### [THE PROBLEM]
Turn the lines of the listing below into a numbered list, skipping any blank lines. Include only everything from the line containing "Click the word" down to the line containing "pos(425,151)", with both of those lines included.

### [RECORDS PROVIDED]

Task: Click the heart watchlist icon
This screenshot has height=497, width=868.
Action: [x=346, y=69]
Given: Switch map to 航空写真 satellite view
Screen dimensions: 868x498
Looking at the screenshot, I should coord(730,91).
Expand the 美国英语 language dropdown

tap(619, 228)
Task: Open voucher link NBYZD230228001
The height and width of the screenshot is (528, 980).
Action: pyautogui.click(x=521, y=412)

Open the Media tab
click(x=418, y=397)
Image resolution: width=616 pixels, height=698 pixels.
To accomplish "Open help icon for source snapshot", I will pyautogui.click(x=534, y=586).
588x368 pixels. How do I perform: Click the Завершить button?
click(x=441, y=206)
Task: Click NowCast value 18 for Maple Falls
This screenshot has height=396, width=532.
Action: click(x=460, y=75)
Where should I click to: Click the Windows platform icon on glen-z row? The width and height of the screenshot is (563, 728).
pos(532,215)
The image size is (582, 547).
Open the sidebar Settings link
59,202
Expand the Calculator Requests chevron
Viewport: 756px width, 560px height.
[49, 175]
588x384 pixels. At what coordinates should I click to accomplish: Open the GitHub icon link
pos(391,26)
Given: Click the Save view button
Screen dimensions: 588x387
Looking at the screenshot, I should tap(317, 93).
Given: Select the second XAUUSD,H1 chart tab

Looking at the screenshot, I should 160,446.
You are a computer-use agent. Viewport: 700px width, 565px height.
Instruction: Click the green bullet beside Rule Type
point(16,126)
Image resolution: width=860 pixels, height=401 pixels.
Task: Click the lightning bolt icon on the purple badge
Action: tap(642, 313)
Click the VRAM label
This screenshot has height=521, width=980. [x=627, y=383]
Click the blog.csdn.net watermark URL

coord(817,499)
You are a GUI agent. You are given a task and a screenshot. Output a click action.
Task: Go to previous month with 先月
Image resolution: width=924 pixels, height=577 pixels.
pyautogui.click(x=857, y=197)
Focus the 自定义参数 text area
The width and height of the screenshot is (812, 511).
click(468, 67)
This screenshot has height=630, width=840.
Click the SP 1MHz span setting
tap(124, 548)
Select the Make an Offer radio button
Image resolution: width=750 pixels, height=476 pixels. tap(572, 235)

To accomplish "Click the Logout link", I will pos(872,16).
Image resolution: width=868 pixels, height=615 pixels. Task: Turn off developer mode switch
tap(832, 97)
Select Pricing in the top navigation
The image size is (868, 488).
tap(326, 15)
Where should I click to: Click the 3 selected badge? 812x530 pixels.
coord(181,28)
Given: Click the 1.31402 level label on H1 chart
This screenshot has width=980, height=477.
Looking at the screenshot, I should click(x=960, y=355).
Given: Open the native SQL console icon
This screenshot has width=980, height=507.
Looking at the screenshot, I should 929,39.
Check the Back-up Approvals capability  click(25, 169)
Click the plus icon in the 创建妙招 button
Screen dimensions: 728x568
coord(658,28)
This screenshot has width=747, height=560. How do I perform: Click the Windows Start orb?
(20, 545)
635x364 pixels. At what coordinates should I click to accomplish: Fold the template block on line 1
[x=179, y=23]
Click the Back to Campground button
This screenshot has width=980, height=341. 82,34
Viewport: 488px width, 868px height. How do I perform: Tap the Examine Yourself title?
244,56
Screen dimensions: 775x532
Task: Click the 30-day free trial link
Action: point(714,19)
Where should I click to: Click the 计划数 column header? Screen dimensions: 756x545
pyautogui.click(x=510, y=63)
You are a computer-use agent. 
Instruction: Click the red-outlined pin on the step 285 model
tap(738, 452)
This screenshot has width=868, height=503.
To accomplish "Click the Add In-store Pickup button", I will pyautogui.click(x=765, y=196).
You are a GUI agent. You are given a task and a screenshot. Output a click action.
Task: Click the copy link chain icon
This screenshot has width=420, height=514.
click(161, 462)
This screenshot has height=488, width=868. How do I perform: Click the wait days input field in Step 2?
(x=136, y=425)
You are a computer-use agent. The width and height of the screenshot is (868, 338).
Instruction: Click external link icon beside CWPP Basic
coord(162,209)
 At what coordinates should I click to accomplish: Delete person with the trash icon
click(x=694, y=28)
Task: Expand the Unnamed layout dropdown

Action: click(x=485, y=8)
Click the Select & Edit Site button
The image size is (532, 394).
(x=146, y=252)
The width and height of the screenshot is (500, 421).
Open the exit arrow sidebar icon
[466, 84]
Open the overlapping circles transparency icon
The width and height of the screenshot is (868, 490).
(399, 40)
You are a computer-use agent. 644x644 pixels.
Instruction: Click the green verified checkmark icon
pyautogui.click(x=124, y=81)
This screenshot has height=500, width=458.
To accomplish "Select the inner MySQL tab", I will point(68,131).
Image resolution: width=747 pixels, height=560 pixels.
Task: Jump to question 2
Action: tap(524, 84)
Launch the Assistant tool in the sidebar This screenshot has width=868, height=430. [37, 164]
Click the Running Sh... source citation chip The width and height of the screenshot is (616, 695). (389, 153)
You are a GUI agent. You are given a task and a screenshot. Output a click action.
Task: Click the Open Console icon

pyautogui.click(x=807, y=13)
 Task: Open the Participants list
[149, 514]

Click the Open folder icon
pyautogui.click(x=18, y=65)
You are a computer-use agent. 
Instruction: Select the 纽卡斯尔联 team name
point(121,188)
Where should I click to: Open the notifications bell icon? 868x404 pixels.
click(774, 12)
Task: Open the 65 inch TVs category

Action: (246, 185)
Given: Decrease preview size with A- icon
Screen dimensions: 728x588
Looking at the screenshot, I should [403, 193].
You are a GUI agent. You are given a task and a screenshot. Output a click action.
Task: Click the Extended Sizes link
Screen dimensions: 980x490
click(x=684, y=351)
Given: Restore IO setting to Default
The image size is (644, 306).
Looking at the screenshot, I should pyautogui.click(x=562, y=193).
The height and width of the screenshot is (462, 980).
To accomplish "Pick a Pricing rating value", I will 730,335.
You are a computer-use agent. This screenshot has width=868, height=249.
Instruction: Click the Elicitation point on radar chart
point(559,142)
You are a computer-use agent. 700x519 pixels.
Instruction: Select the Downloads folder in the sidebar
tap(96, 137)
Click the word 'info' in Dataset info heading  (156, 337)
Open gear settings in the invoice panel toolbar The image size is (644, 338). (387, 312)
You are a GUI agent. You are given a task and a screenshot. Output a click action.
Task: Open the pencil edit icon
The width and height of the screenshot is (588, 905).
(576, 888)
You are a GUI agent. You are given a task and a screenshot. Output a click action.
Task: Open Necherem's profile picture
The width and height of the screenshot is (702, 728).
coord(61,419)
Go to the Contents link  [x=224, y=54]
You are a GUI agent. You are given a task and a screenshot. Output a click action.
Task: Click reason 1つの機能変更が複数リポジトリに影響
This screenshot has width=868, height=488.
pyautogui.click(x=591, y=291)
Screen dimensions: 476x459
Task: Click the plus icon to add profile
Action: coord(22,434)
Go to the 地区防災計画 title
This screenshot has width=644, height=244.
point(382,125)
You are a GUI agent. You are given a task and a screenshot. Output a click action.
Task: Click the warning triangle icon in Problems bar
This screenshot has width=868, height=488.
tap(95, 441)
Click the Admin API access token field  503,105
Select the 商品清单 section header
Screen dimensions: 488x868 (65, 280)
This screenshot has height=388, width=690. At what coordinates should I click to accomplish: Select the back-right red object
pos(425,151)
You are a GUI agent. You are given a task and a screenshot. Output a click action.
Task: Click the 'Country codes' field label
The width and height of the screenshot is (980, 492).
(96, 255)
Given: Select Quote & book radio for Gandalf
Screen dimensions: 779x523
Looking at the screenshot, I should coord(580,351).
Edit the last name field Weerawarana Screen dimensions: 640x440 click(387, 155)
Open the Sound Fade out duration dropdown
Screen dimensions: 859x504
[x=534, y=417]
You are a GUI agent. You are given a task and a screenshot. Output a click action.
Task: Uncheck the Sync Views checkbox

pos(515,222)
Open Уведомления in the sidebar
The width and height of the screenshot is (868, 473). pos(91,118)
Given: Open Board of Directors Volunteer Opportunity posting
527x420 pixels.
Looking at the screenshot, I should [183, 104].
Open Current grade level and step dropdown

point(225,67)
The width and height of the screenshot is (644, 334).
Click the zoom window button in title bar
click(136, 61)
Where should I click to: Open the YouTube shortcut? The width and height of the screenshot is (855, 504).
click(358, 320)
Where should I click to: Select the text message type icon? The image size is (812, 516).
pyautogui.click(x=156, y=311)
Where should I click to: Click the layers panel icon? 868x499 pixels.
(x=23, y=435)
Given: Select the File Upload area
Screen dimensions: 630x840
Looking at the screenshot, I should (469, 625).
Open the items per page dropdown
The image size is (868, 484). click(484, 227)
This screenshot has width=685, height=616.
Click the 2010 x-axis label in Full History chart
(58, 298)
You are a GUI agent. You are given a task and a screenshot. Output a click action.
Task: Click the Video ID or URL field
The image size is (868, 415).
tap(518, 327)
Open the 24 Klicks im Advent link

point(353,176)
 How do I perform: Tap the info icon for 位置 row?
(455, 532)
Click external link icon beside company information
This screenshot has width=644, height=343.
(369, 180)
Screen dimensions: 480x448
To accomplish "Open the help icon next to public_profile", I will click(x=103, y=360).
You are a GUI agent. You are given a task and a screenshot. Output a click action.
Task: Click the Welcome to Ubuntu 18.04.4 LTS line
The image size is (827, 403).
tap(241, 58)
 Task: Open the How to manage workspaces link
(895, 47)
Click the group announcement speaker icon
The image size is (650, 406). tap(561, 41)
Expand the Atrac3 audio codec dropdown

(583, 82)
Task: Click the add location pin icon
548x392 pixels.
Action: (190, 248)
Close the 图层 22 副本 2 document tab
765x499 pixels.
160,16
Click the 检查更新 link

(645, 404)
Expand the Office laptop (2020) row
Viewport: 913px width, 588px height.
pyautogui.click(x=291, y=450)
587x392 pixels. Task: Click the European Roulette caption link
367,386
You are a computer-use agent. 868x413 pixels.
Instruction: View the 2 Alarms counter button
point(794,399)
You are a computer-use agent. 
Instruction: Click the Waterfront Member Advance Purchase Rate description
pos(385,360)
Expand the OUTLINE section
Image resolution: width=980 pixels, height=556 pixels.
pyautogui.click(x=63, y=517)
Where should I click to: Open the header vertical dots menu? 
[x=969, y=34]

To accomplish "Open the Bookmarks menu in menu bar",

### [WRITTEN SOLUTION]
1. Click the word 'info' in Dataset info heading  (156, 337)
2. Open gear settings in the invoice panel toolbar The image size is (644, 338). (387, 312)
3. You are a GUI agent. You are given a task and a screenshot. Output a click action.
4. Task: Open the pencil edit icon
5. The width and height of the screenshot is (588, 905).
6. (576, 888)
7. You are a GUI agent. You are given a task and a screenshot. Output a click action.
8. Task: Open Necherem's profile picture
9. The width and height of the screenshot is (702, 728).
10. coord(61,419)
11. Go to the Contents link  [x=224, y=54]
12. You are a GUI agent. You are given a task and a screenshot. Output a click action.
13. Task: Click reason 1つの機能変更が複数リポジトリに影響
14. This screenshot has width=868, height=488.
15. pyautogui.click(x=591, y=291)
16. Screen dimensions: 476x459
17. Task: Click the plus icon to add profile
18. Action: coord(22,434)
19. Go to the 地区防災計画 title
20. This screenshot has width=644, height=244.
21. point(382,125)
22. You are a GUI agent. You are given a task and a screenshot. Output a click action.
23. Task: Click the warning triangle icon in Problems bar
24. This screenshot has width=868, height=488.
25. tap(95, 441)
26. Click the Admin API access token field  503,105
27. Select the 商品清单 section header
28. Screen dimensions: 488x868 (65, 280)
29. This screenshot has height=388, width=690. At what coordinates should I click to accomplish: Select the back-right red object
30. pos(425,151)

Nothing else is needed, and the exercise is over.